Se atrair a atenção de um lead parece cada vez mais difícil, talvez a resposta não esteja em fazer mais, mas em fazer junto. Ana Beatriz Cesa, gerente de Vendas e Marketing na Toccato, compartilhou com a comunidade como as lições do marketing podem transformar a abordagem de pré-vendas, especialmente quando se trata de gerar curiosidade, valor e conexão logo no primeiro contato.
Mais do que gerar leads, o desafio é gerar vontade de conversar. E, para isso, marketing e pré-vendas precisam deixar de operar em silos.
O marketing como farol (e não só funil)
A primeira mudança de mentalidade é ver o marketing como parceiro estratégico, não apenas como gerador de MQLs.
Quando bem conectado com o time de SDRs, o marketing oferece três ativos valiosos:
- Dados de comportamento e engajamento, que ajudam na personalização da abordagem.
- Segmentações mais inteligentes, baseadas em ICPs reais (não no “cliente médio”).
- Campanhas e eventos como alavancas de contato, com contexto para puxar conversa.
Ana reforçou que o alinhamento contínuo entre as áreas pode elevar em até 67% a eficiência operacional. Isso significa mais leads qualificados, abordagens mais certeiras e ciclos mais curtos.
Copy que gera resposta (não só cliques)
Uma mensagem de abordagem não é um convite genérico. É um pitch estratégico, e aqui o marketing tem muito a ensinar.
SDRs que dominam conceitos de copywriting e gatilhos mentais constroem e-mails e mensagens que:
- Geram curiosidade (em vez de parecer mais do mesmo).
- Estabelecem autoridade com provas sociais e contexto.
- Criam senso de urgência e exclusividade, com convites reais à ação.
Curiosidade, autoridade, urgência, prova social e exclusividade: quando bem aplicados, esses elementos transformam mensagens frias em conversas quentes.
O ICP ideal não é o cliente médio
Outro ponto forte da sessão foi a definição do ICP (Ideal Customer Profile). O erro comum é desenhar o perfil ideal com base em quem já compra, quando o ideal é olhar para os clientes que realmente têm sucesso com seu produto ou serviço.

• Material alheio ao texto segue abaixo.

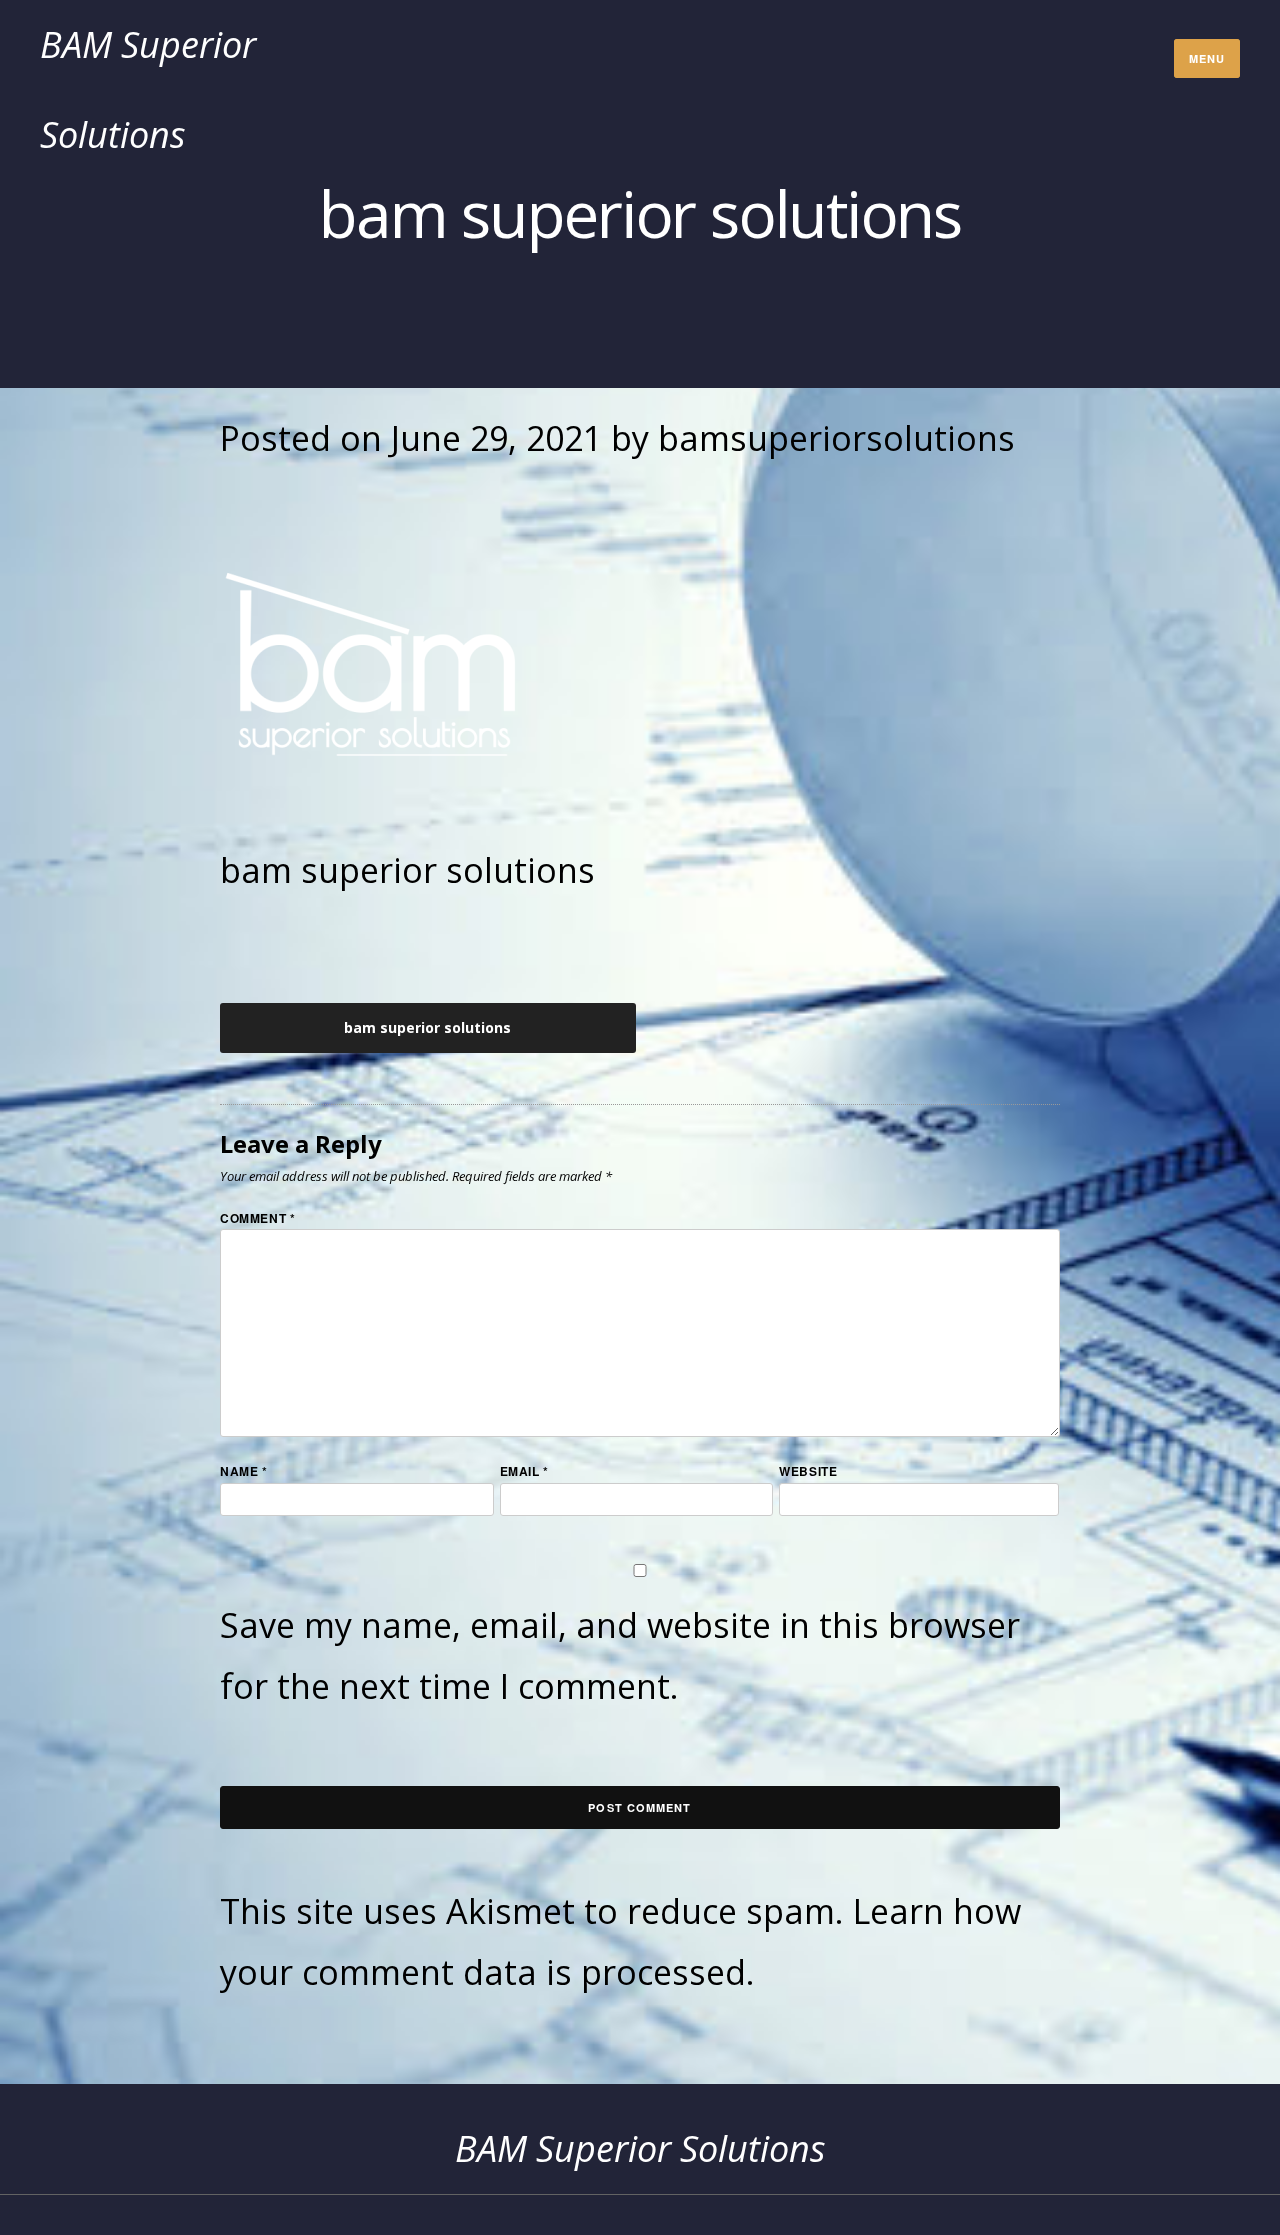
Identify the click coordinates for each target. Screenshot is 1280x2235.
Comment (257, 1217)
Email (524, 1471)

Com dados de performance e feedbacks entre SDRs e marketing, é possível criar segmentações que priorizam leads com maior potencial de conversão e de retenção futura. Isso também alimenta modelos de lead scoring mais precisos e mais justos.
Alinhamento não é reunião, é rotina
Por fim, a comunicação constante entre marketing e pré-vendas não deve ser eventual. Feedback sobre campanhas, resultados de eventos, testes de mensagens… tudo isso deve fazer parte do fluxo de trabalho.
O lead não percebe onde começa o marketing e termina o comercial. Para ele, é uma única jornada. E quem consegue orquestrar essa jornada de forma coesa conquista mais, com menos esforço.
E, no fim das contas…
Abordar bem um lead não é sobre escrever mais e-mails. É sobre construir pontes com base em dados, psicologia e colaboração entre times.
Se você é SDR ou lidera um time de pré-vendas, talvez o que esteja faltando não seja “mais cadência”, e sim mais marketing na sua operação.